### Challenge:
Put every line of the records below into a JSON list of strings, one string per line, leaving out blank lines.

### Working data:
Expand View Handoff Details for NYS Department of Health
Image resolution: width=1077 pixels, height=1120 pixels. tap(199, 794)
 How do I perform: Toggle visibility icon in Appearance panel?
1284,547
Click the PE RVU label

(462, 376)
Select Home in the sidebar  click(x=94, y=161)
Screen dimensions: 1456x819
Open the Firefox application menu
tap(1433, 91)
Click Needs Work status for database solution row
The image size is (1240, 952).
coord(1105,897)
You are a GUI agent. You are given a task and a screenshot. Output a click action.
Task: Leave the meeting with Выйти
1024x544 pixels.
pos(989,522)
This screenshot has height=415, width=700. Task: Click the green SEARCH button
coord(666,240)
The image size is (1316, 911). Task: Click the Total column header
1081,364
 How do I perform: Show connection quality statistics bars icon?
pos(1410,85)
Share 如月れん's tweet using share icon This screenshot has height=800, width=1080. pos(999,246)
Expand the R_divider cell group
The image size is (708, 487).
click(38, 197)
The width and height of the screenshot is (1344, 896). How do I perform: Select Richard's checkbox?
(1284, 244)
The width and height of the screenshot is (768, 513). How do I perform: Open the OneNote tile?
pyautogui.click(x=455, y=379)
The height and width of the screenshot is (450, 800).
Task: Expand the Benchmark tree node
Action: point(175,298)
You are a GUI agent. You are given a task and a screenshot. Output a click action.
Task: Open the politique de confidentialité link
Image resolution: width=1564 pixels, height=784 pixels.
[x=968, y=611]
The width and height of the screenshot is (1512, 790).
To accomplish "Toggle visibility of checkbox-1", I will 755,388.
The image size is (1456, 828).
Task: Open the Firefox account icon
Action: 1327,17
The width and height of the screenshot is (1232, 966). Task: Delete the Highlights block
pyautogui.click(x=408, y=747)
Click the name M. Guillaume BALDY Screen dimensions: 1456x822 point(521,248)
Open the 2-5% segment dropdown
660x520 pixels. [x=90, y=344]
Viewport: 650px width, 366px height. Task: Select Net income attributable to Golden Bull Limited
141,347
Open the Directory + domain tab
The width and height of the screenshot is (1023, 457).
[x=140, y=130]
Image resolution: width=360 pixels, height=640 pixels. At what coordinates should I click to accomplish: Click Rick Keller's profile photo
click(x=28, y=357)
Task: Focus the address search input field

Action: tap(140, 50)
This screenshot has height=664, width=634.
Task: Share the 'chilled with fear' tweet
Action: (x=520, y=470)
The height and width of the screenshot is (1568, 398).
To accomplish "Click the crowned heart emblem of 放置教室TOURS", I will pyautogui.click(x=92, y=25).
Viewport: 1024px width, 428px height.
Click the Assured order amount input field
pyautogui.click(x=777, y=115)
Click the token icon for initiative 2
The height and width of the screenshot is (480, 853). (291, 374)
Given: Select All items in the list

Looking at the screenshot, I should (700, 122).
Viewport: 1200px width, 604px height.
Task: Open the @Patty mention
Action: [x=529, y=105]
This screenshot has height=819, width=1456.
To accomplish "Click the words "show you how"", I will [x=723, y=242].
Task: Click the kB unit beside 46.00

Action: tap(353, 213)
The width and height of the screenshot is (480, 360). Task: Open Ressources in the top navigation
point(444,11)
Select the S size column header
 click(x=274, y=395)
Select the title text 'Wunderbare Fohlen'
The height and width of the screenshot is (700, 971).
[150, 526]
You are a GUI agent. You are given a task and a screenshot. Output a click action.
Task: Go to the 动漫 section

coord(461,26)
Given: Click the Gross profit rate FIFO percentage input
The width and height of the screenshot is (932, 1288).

### Written response:
[
  "Expand View Handoff Details for NYS Department of Health",
  "Image resolution: width=1077 pixels, height=1120 pixels. tap(199, 794)",
  " How do I perform: Toggle visibility icon in Appearance panel?",
  "1284,547",
  "Click the PE RVU label",
  "(462, 376)",
  "Select Home in the sidebar  click(x=94, y=161)",
  "Screen dimensions: 1456x819",
  "Open the Firefox application menu",
  "tap(1433, 91)",
  "Click Needs Work status for database solution row",
  "The image size is (1240, 952).",
  "coord(1105,897)",
  "You are a GUI agent. You are given a task and a screenshot. Output a click action.",
  "Task: Leave the meeting with Выйти",
  "1024x544 pixels.",
  "pos(989,522)",
  "This screenshot has height=415, width=700. Task: Click the green SEARCH button",
  "coord(666,240)",
  "The image size is (1316, 911). Task: Click the Total column header",
  "1081,364",
  " How do I perform: Show connection quality statistics bars icon?",
  "pos(1410,85)",
  "Share 如月れん's tweet using share icon This screenshot has height=800, width=1080. pos(999,246)",
  "Expand the R_divider cell group",
  "The image size is (708, 487).",
  "click(38, 197)",
  "The width and height of the screenshot is (1344, 896). How do I perform: Select Richard's checkbox?",
  "(1284, 244)",
  "The width and height of the screenshot is (768, 513). How do I perform: Open the OneNote tile?",
  "pyautogui.click(x=455, y=379)",
  "The height and width of the screenshot is (450, 800).",
  "Task: Expand the Benchmark tree node",
  "Action: point(175,298)",
  "You are a GUI agent. You are given a task and a screenshot. Output a click action.",
  "Task: Open the politique de confidentialité link",
  "Image resolution: width=1564 pixels, height=784 pixels.",
  "[x=968, y=611]",
  "The width and height of the screenshot is (1512, 790).",
  "To accomplish \"Toggle visibility of checkbox-1\", I will 755,388.",
  "The image size is (1456, 828).",
  "Task: Open the Firefox account icon",
  "Action: 1327,17",
  "The width and height of the screenshot is (1232, 966). Task: Delete the Highlights block",
  "pyautogui.click(x=408, y=747)",
  "Click the name M. Guillaume BALDY Screen dimensions: 1456x822 point(521,248)",
  "Open the 2-5% segment dropdown",
  "660x520 pixels. [x=90, y=344]",
  "Viewport: 650px width, 366px height. Task: Select Net income attributable to Golden Bull Limited",
  "141,347",
  "Open the Directory + domain tab",
  "The width and height of the screenshot is (1023, 457).",
  "[x=140, y=130]",
  "Image resolution: width=360 pixels, height=640 pixels. At what coordinates should I click to accomplish: Click Rick Keller's profile photo",
  "click(x=28, y=357)",
  "Task: Focus the address search input field",
  "Action: tap(140, 50)",
  "This screenshot has height=664, width=634.",
  "Task: Share the 'chilled with fear' tweet",
  "Action: (x=520, y=470)",
  "The height and width of the screenshot is (1568, 398).",
  "To accomplish \"Click the crowned heart emblem of 放置教室TOURS\", I will pyautogui.click(x=92, y=25).",
  "Viewport: 1024px width, 428px height.",
  "Click the Assured order amount input field",
  "pyautogui.click(x=777, y=115)",
  "Click the token icon for initiative 2",
  "The height and width of the screenshot is (480, 853). (291, 374)",
  "Given: Select All items in the list",
  "Looking at the screenshot, I should (700, 122).",
  "Viewport: 1200px width, 604px height.",
  "Task: Open the @Patty mention",
  "Action: [x=529, y=105]",
  "This screenshot has height=819, width=1456.",
  "To accomplish \"Click the words \"show you how\"\", I will [x=723, y=242].",
  "Task: Click the kB unit beside 46.00",
  "Action: tap(353, 213)",
  "The width and height of the screenshot is (480, 360). Task: Open Ressources in the top navigation",
  "point(444,11)",
  "Select the S size column header",
  " click(x=274, y=395)",
  "Select the title text 'Wunderbare Fohlen'",
  "The height and width of the screenshot is (700, 971).",
  "[150, 526]",
  "You are a GUI agent. You are given a task and a screenshot. Output a click action.",
  "Task: Go to the 动漫 section",
  "coord(461,26)",
  "Given: Click the Gross profit rate FIFO percentage input",
  "The width and height of the screenshot is (932, 1288)."
]